寛骨臼とその周辺組織

寛骨臼は大腿骨頭を包み込むように形成されている深い半球状のカップ型のソケットとなります。

寛骨臼縁の約60〜70°は下極に近く不完全な形であり、寛骨臼切痕を形成します。

寛骨臼横靭帯は寛骨臼切痕に張っています。

大腿骨頭は馬蹄形をした月状面でのみ寛骨臼と接します。

月状面の表面は関節軟骨で覆われ、これはドーム状の上前方領域で最も肥厚しています。

軟骨の肥厚部は歩行時最も圧力がかかる部位にほぼ相当します。

歩行時、股関節にかかる力は、遊脚中期には体重の13%ですが、立脚相では体重の300%以上にまで変化します。

立脚時の力が最もかかるときには、寛骨臼切痕がわずかに広がって月状面はわずかに平らとなります。

それによって接触面が広がり最大圧力を減少させます。

この自然な緩衝メカニズムによって、軟骨下骨上の応力は生理的耐久レベル内でおさまっています。

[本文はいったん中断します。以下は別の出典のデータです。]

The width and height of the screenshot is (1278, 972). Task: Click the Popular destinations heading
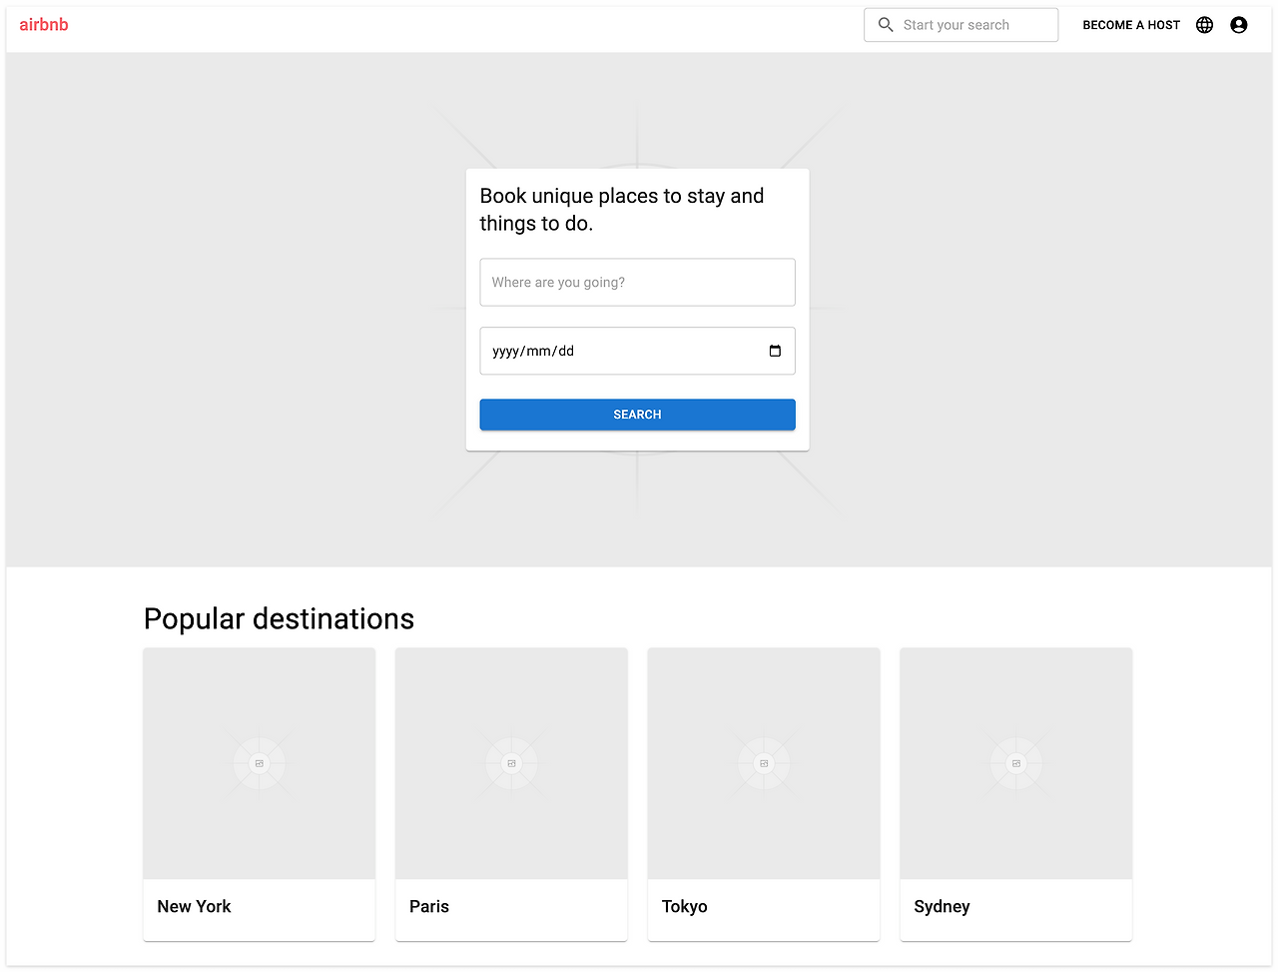pyautogui.click(x=279, y=619)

歩行時の寛骨臼にかかる力はまた仙腸関節と恥骨結合に伝達されます。

これらの関節の低可動性は股関節への応力を増加させ、過度の摩耗を生じる可能性があります。

寛骨臼窩は寛骨臼底の深い陥凹です。

一般に寛骨臼窩は大腿骨頭と接触しないのでここでは軟骨がありません。

かわりに、寛骨臼窩には大腿骨頭靭帯、脂肪、滑膜、血管が存在します。

寛骨臼唇、または関節唇は寛骨臼周辺を囲む線維軟骨の輪となります。

寛骨臼切痕に隣接して、唇は寛骨臼横靭帯に移行するまで広がります。

関節唇は寛骨臼の縁に沿って付着し、その横断面は三角形となります。

寛骨臼切痕付近で、関節唇は寛骨臼横靭帯に混入します。

関節唇はソケット凹面を深く、骨頭の縁をしっかりと保持し、関節の安定性を増します。

股関節の外傷性脱臼では、通常関節唇が断裂します。

関節唇は大腿骨頭の約30%を包み込むことによって、明らかに股関節の安定性を確保しています。

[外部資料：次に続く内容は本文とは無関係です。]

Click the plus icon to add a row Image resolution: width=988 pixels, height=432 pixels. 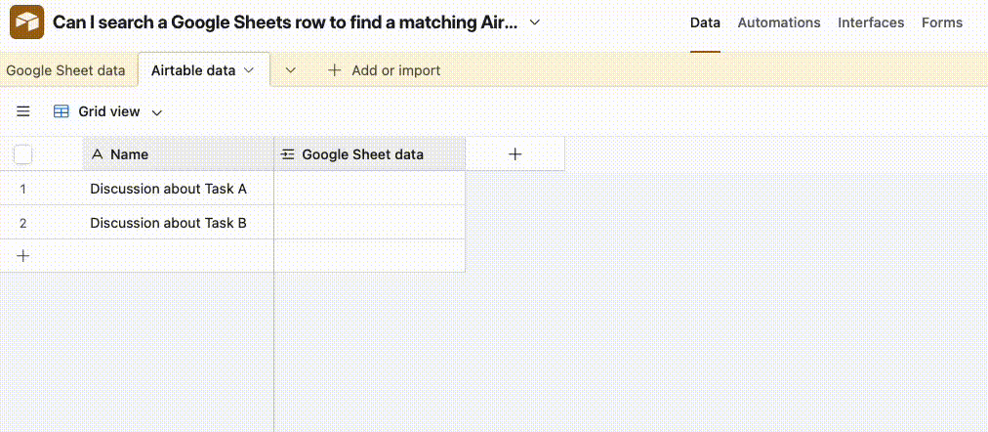point(23,256)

関節唇によって関節の周りを包み込むことは負の関節内応力が起こり、そのため関節表面の動揺に耐えうる過度な引き込みを作っています。

また、周辺を包み込むことにより滑液を留めます。

そのため、関節唇は間接的に滑らかな動きを高め関節軟骨の機能への負荷を減らします。

直接的に、関節唇は寛骨臼の表面積を増加させ、接触応力を減少させることにより関節軟骨を保護します。

線維軟骨の主な作用を考えると、関節唇は外1/3に対して血液供給を受けるだけで、十分な血管が分布していません。

この理由のため、損傷を受けた関節唇は治癒能力が非常に弱くなっています。

不十分な血管分布とは対照的に、関節唇は固有受容フィードバックを有する求心性神経が豊富であり、関節唇が急性損傷を起こしたとき、痛みを感じます。